Statistics for Data Science (Super Simple) | Fakhruddin Khambaty's Learning Hub

Chapter 1: What is Statistics? (And Why Should You Care?)

👶 Explain Like I'm 5

Statistics is like being a detective with numbers! 🔍

You have clues (data), and statistics helps you figure out what they mean!

📌 In One Sentence

Statistics is the set of tools we use to summarize data (descriptive) and to make conclusions or predictions from samples (inferential)—including when to trust that a pattern isn't just luck (hypothesis tests, p-values).

🍕 Real Life Example

A pizza restaurant wants to know: "Which pizza is most popular?"

They can't ask every single customer ever. So they look at last month's orders (that's their sample) and use statistics to guess what ALL customers like!

Two Types of Statistics

📋 Descriptive Statistics

What it does: Summarizes data you already have

Example: "Last month, 60% of orders were pepperoni pizza"

Tools: Mean, Median, Mode, Charts

🔮 Inferential Statistics

What it does: Makes predictions about data you DON'T have

Example: "We predict next month will also be ~60% pepperoni"

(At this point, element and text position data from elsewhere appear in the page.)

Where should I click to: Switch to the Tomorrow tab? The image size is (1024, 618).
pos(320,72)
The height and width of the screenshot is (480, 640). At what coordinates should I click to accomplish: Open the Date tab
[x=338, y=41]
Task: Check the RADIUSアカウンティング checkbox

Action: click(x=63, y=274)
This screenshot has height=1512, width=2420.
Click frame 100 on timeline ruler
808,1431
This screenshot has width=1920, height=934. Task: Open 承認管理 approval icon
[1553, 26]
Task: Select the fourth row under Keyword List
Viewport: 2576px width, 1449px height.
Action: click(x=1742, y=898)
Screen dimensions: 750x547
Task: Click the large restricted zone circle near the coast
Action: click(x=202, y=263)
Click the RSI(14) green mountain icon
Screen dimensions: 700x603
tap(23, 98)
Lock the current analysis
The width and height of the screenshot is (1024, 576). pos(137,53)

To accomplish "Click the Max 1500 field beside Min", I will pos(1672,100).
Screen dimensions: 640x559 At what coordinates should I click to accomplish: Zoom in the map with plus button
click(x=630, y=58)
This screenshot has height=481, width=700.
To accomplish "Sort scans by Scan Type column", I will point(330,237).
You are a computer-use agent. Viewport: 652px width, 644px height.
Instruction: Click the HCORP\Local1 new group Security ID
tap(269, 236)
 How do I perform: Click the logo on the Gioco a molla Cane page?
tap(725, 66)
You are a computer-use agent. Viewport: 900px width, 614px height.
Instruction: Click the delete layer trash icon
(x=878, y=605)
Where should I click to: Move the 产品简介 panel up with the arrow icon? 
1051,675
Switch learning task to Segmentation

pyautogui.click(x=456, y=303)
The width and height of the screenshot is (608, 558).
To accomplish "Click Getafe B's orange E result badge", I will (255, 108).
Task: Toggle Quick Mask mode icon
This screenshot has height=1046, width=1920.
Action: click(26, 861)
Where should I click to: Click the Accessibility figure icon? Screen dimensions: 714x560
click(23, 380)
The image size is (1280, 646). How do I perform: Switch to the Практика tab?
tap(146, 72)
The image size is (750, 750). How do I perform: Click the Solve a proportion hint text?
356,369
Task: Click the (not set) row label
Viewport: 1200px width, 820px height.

Tools: Hypothesis tests, Confidence intervals

Chapter 2: The Normal Distribution (The Bell Curve)

👶 Explain Like I'm 5

Imagine measuring the height of 1000 adults:

Very few people are SUPER short (like 4 feet)
Very few people are SUPER tall (like 7 feet)
MOST people are somewhere in the middle (around 5'6" to 5'10")

When you graph this, it makes a bell shape! 🔔

🔔 The Bell Curve Shape – With Clear X and Y Axes

Graph below: X-axis = value (e.g. height, test score); Y-axis = how often that value appears (frequency). The peak is at the mean.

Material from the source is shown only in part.